▶ **EXERCISE PROMPT**
Produce the lines from the one containing "The image size" through the end of the material exactly as they appear, both ends included, and leave the pictures out.

START PROVIDED RECORDS

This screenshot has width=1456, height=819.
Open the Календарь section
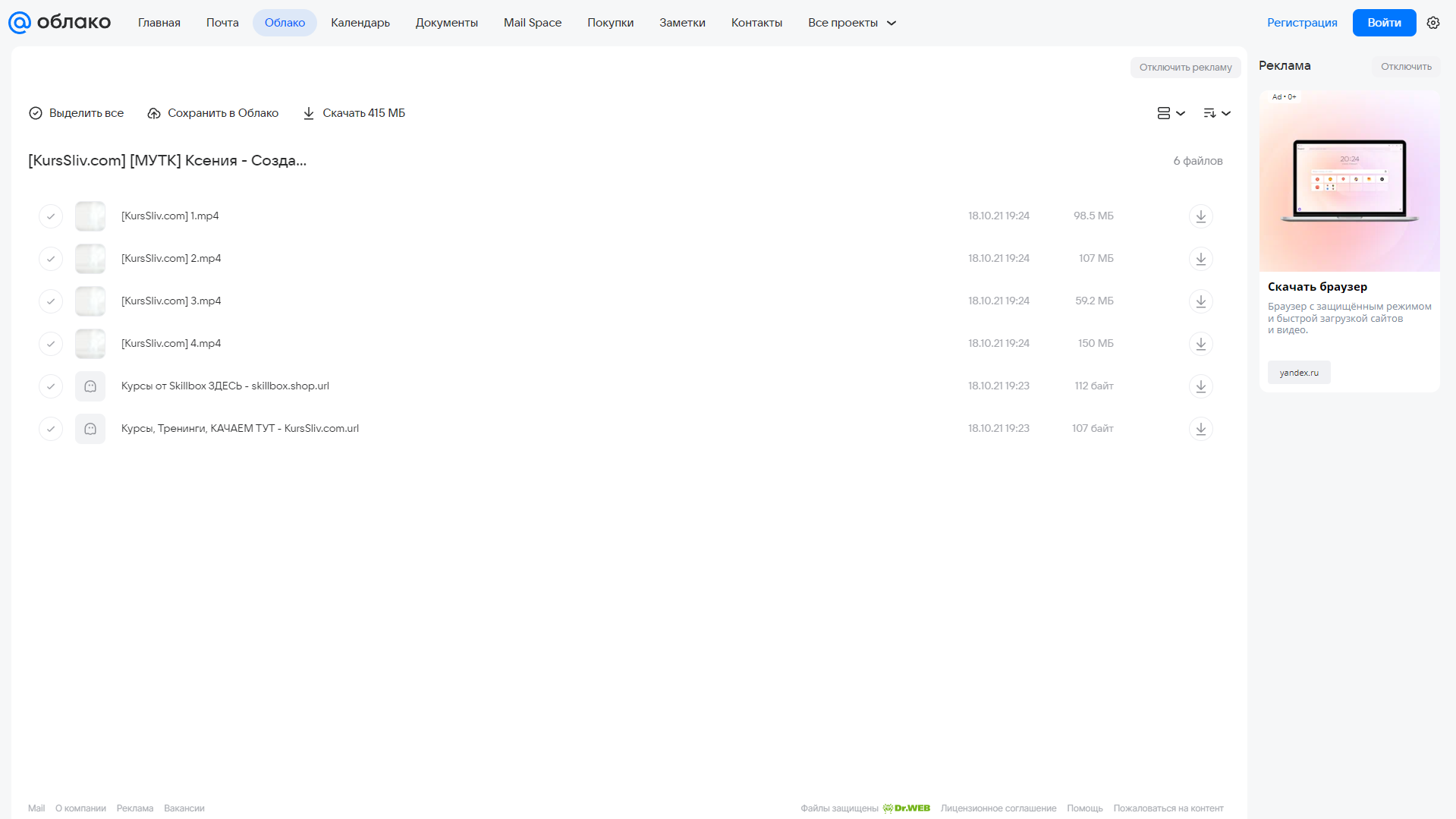(x=360, y=23)
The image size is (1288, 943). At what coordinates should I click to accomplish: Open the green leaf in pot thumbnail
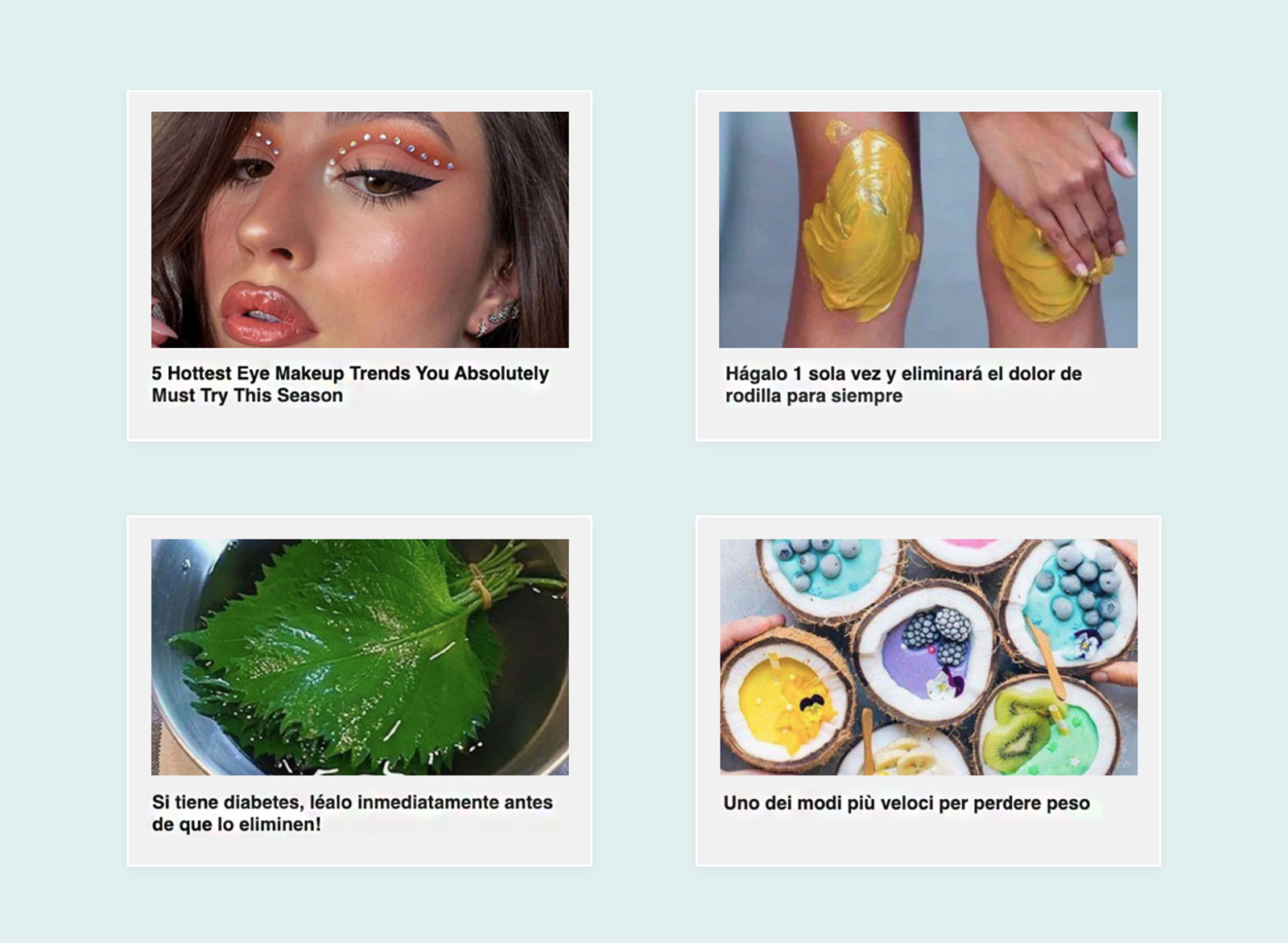[x=360, y=657]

END PROVIDED RECORDS

▶ **RESPONSE TO THE TASK**
The image size is (1288, 943). At what coordinates should I click to accomplish: Open the green leaf in pot thumbnail
[x=360, y=657]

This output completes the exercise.